A unified gas-kinetic scheme for continuum and rarefied flows
Kun Xu and Juan-Chen Huang
Abstract: With discretized particle velocity space, a unified gas-kinetic scheme for entire Knudsen number flows is constructed based on the BGK model. In comparison with many existing kinetic schemes for the Boltzmann equation, the current method has no difficulty to get accurate solution in the continuum flow regime, such as the solution of the Navier–Stokes (NS) equations with the time step being much larger than the particle collision time, and the rarefied flow solution, even for the free molecule flow. The unified scheme is an extension of the gas-kinetic BGK–NS scheme from the continuum flow to the rarefied regime with the discretization of particle velocity space. The success of the method is due to the un-splitting treatment for the particle transport and collision in the evaluation of local solution of the gas distribution function. For these methods which use operator splitting technique to solve the transport and collision separately, it is usually required that the time step is less than the particle collision time, which basically makes these methods useless in the continuum flow regime, especially in the high Reynolds cases.
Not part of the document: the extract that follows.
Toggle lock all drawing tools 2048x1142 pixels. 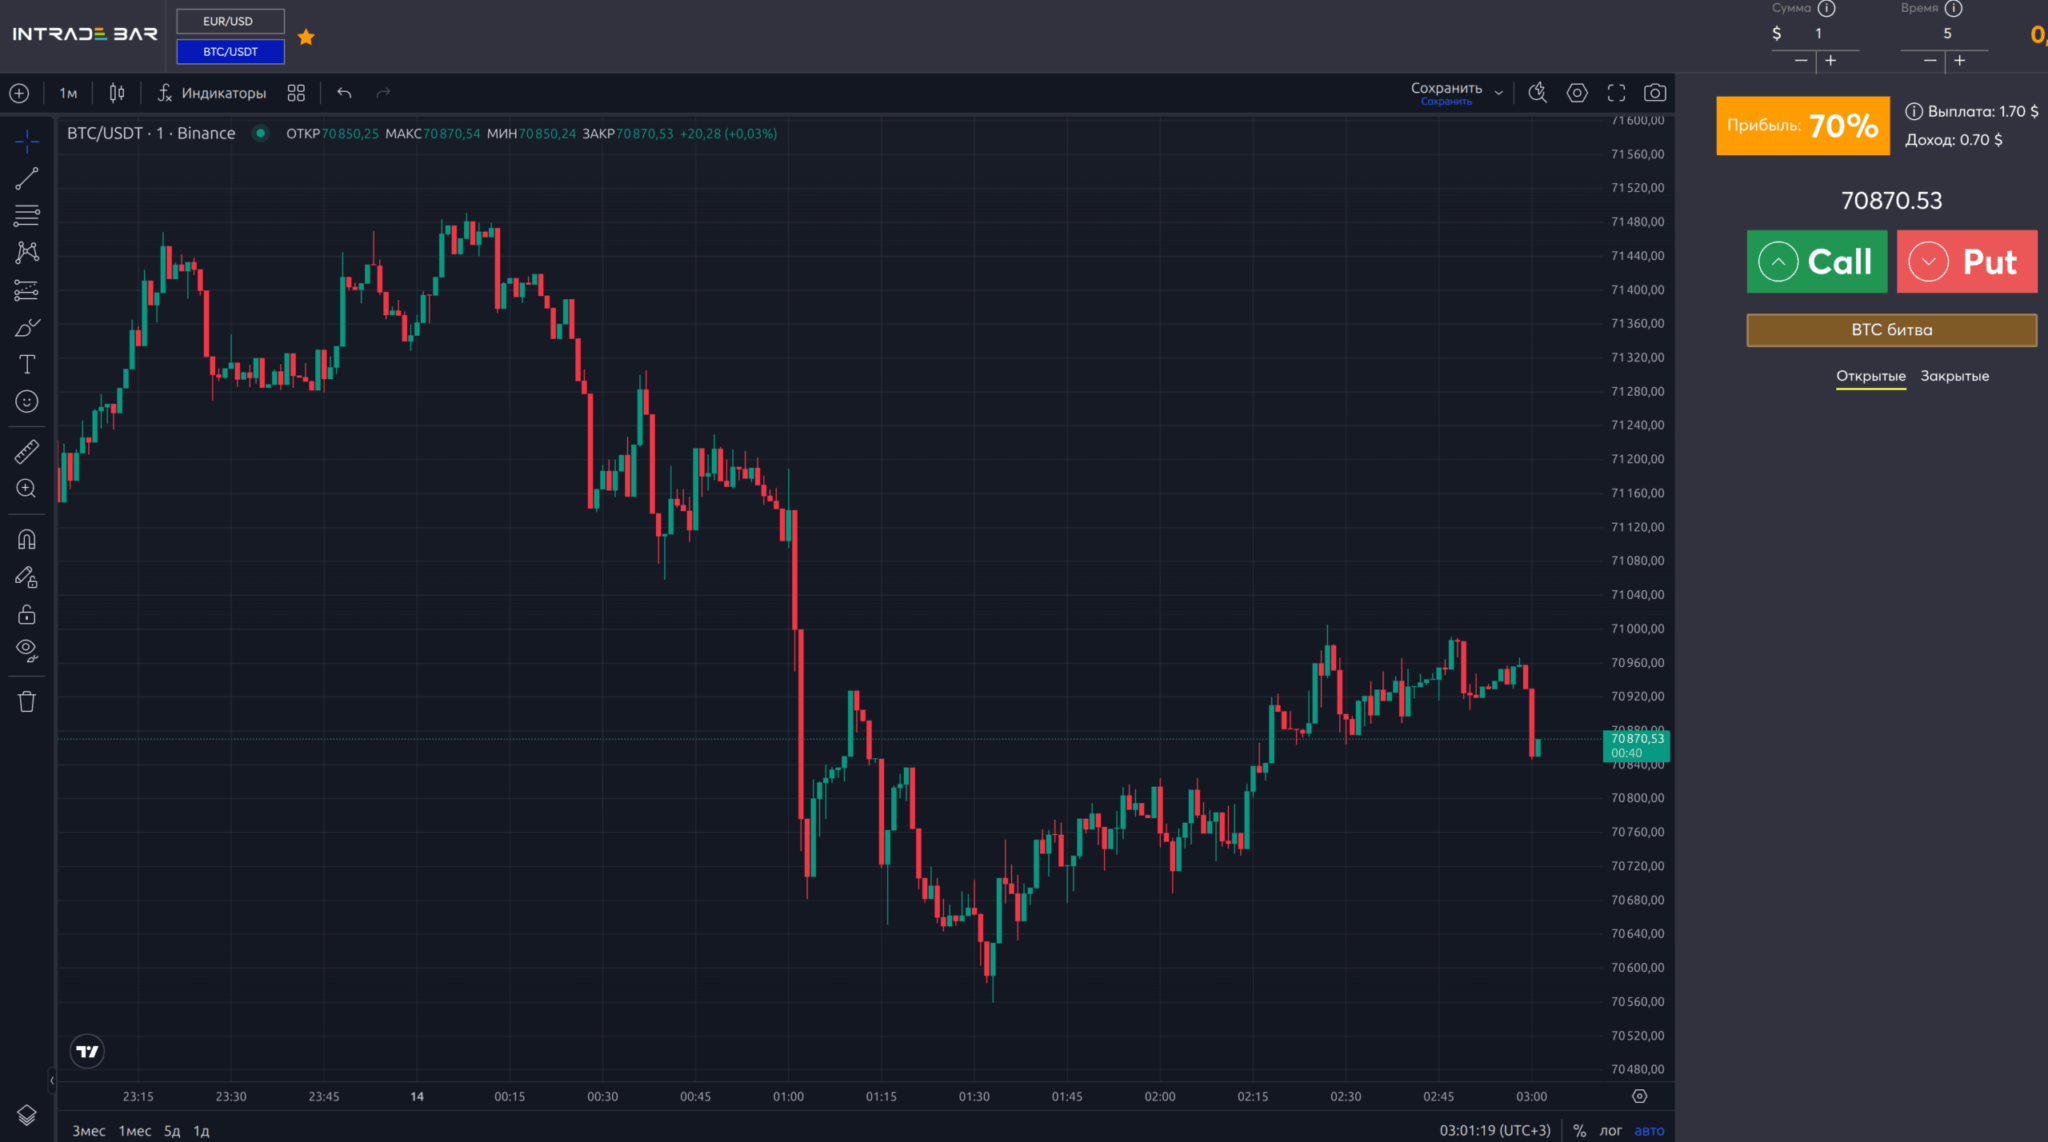27,614
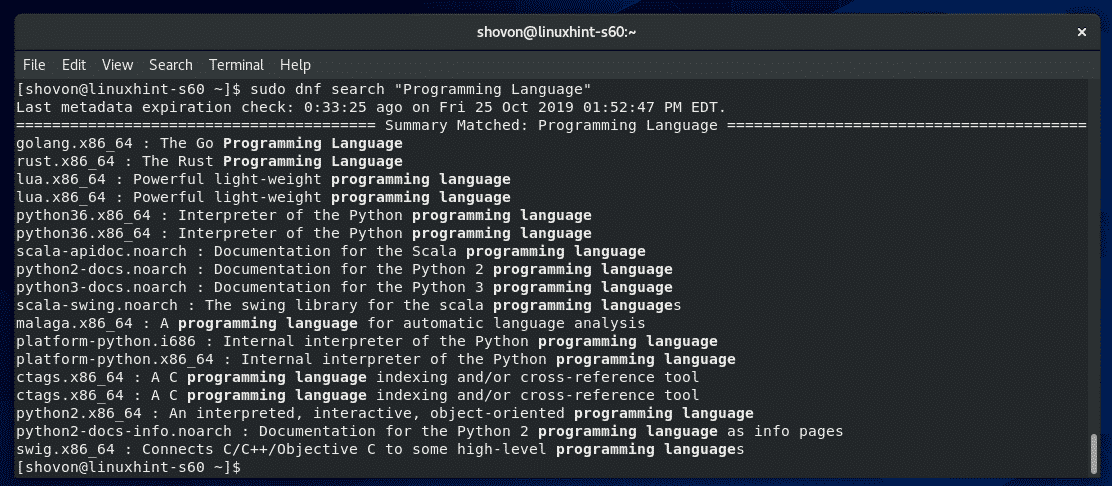Open the Search menu
This screenshot has height=486, width=1112.
click(170, 65)
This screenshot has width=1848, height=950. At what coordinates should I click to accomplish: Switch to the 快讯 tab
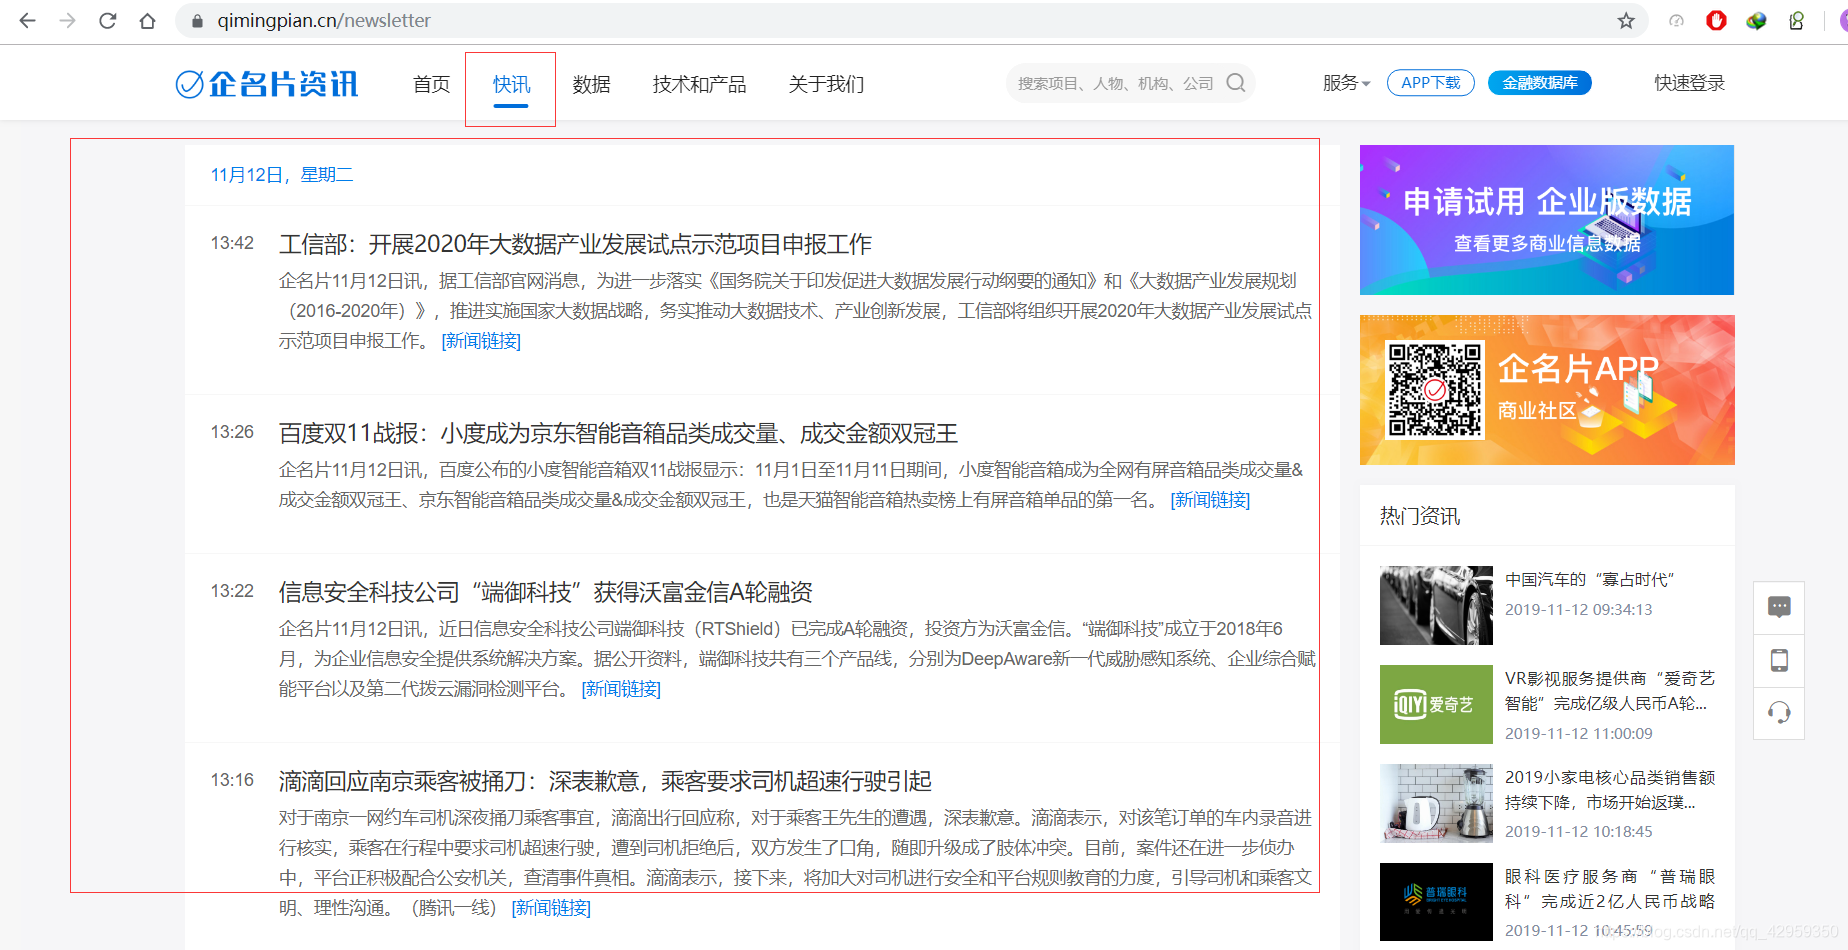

Theoretically, once the physical process of particle transport and collision is modeled statistically by the gas-kinetic Boltzmann equation, the transport and collision become continuous operators in space and time, and their numerical discretization should be done consistently. With the use of the integral solution of the BGK, the unified scheme can simulate the flow accurately in the whole flow regime from the continuum Navier–Stokes solutions to the free molecule flow. At the same time, the time step in the high Reynolds number continuum flow region is only determined by the CFL condition of the macroscopic equations, instead of particle collision time.